Monday, December 06, 2010

Tax Breaks for Bailout Recipients Stir Up Debate

From the Wall Street Journal:

Senate legislation unveiled Thursday has estate planners asking whether the window has closed for clients to make gifts to children and grandchildren at unusually low tax rates.

Wealth advisers have recently been touting the 35% gift-tax rate in effect in 2010, and the absence of a generation-skipping tax on gifts to grandchildren. Both taxes are scheduled to snap back to 55% on Jan. 1, creating a tax-saving opportunity for year-end gifts.

But the bill authored by Sen. Max Baucus (D., Mont.) would immediately re-impose the generation-skipping tax and raise the gift tax, both to 45% and retroactive to Thursday, Dec. 2.

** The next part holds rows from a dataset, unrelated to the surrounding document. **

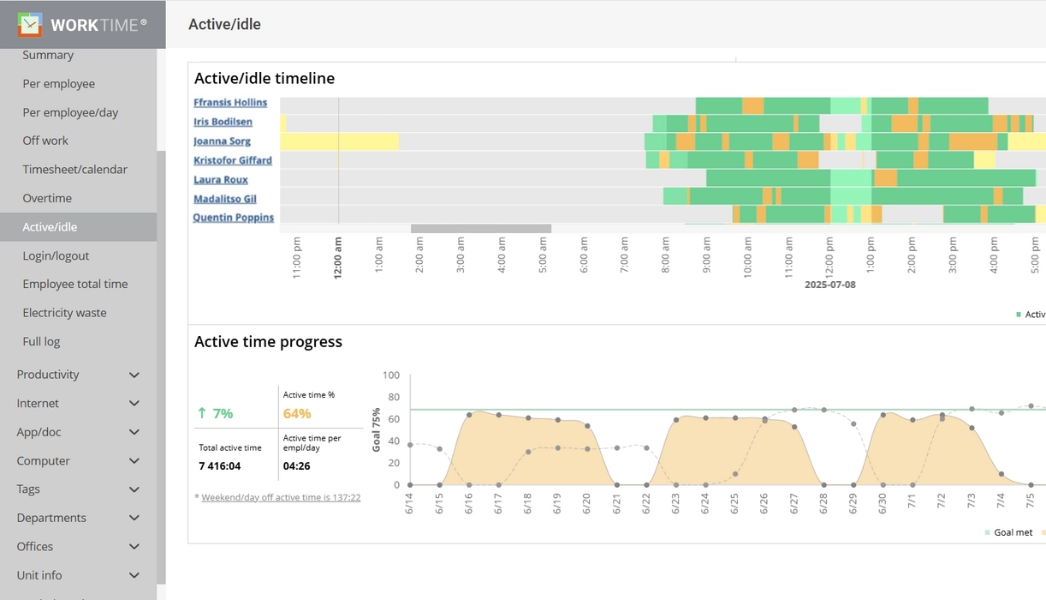The image size is (1046, 600).
Task: Open the Computer section chevron
Action: point(134,461)
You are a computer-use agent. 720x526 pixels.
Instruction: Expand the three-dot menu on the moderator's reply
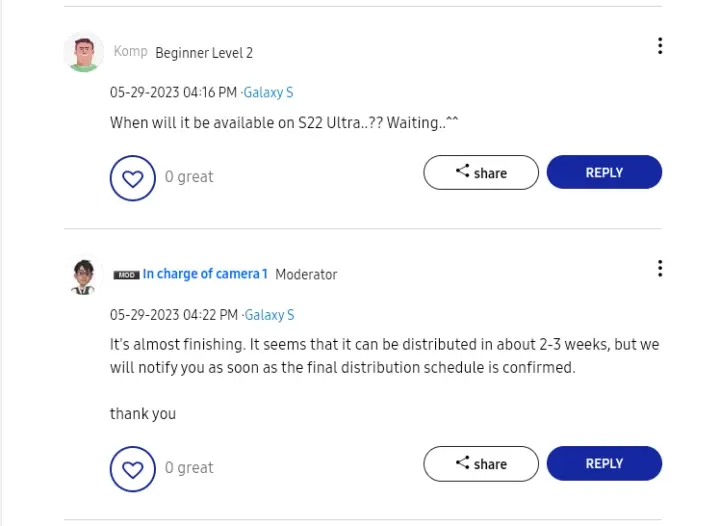click(x=660, y=268)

Those provisions are part of broader legislation to extend expiring tax cuts, which isn't expected to pass the Senate in its current form. Ultimately it will have to be negotiated with Republicans, which could lead to changes on such items as effective dates.

Still, Mr. Baucus's choice to make the higher tax rates effective as of Thursday, instead of when final legislation actually passes, makes gifts in December a riskier proposition, wealth advisers say.

"There are some people who were thinking about making year-end gifts that would trigger a gift tax, who now will think twice about writing that check," said Anne Coventry, an estate planner at the Pasternak & Fidis law firm.